Inspired by English physician and scientist Edward Jenner, who developed the world’s first vaccine after discovering that inoculation with cowpox was protective against deadly smallpox infection, Calmette and Guérin turned to Mycobacterium bovis, a bacterium that infects cows and is closely related to the human pathogen M. tuberculosis. Because M. bovis itself can cause disease in humans, the duo began culturing the bacterium, and soon noticed that adding ox bile to glycerol-soaked potato slices used to grow the bacteria somehow lowered the microbes’ virulence. Starting in 1908, Calmette and Guérin passaged the bacteria to fresh potato slices every three weeks or so—more than 200 times—testing it on animals including guinea pigs, rabbits, cows, monkeys, and horses along the way to monitor its waning deadliness. Even in the throes of World War I, when Germans occupied Lille, the price of potatoes skyrocketed, and ox bile became difficult to get, they kept going.
“It was all empirical,” says Andreas Kupz, a microbiologist at James Cook University in Australia. “At the time there was obviously no genetic modification. . . . All they did was to play around with it.”
Eleven years later, they had bacteria in their cultures that no longer generated disease in a variety of animal models, from guinea pigs to cows. Two years after that, the experimental vaccine, dubbed Bacille Bilié Calmette-Guérin, later shortened to Bacille Calmette-Guérin (BCG), was deemed ready for humans. On July 18, 1921, at the Charité Hospital in Paris, doctors gave an oral dose of BCG to an infant whose mother had died of tuberculosis only hours after giving birth.
“No one knows exactly who made a decision and why . . . but they gave this newborn the BCG vaccine—experimental vaccine, at the time—and that was kind of the beginning,” Kupz says. Despite having been exposed not only by his mother, but by his grandmother, who had clinical tuberculosis, the child never developed any signs of the disease.
As more and more babies received the vaccine, Calmette and Guérin gained confidence in its safety. Their initial report published in 1924 spurred the Pasteur Institute to begin mass production, and a subsequent publication tracking 114,000 vaccinations confirmed that BCG recipients suffered no adverse effects. At the same time, Calmette and Guérin documented a drop in childhood deaths from tuberculosis among those who had been vaccinated. Other countries quickly adopted the vaccination for their own infants.

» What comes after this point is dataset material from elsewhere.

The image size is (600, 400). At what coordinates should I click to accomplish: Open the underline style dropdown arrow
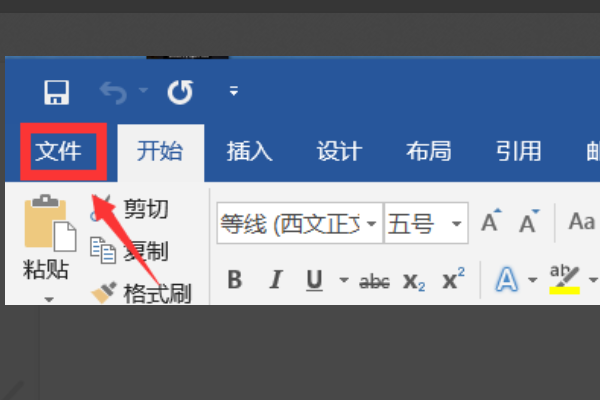(x=344, y=280)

Despite its widespread use, BCG has its shortcomings. It is not 100 percent protective, for example, and the protection it does provide in childhood often wanes in young adulthood. To this day, no one really knows why, largely because research on BCG dropped off as tuberculosis was all but eliminated from the West thanks to improved hygiene in addition to vaccination. As a result, “TB is still a large problem in the developing world,” says Kupz, who is now working to update the BCG vaccine. Killing nearly 1.5 million people in 2019, it stood as the leading global cause of death from an infectious pathogen, according to the World Health Organization.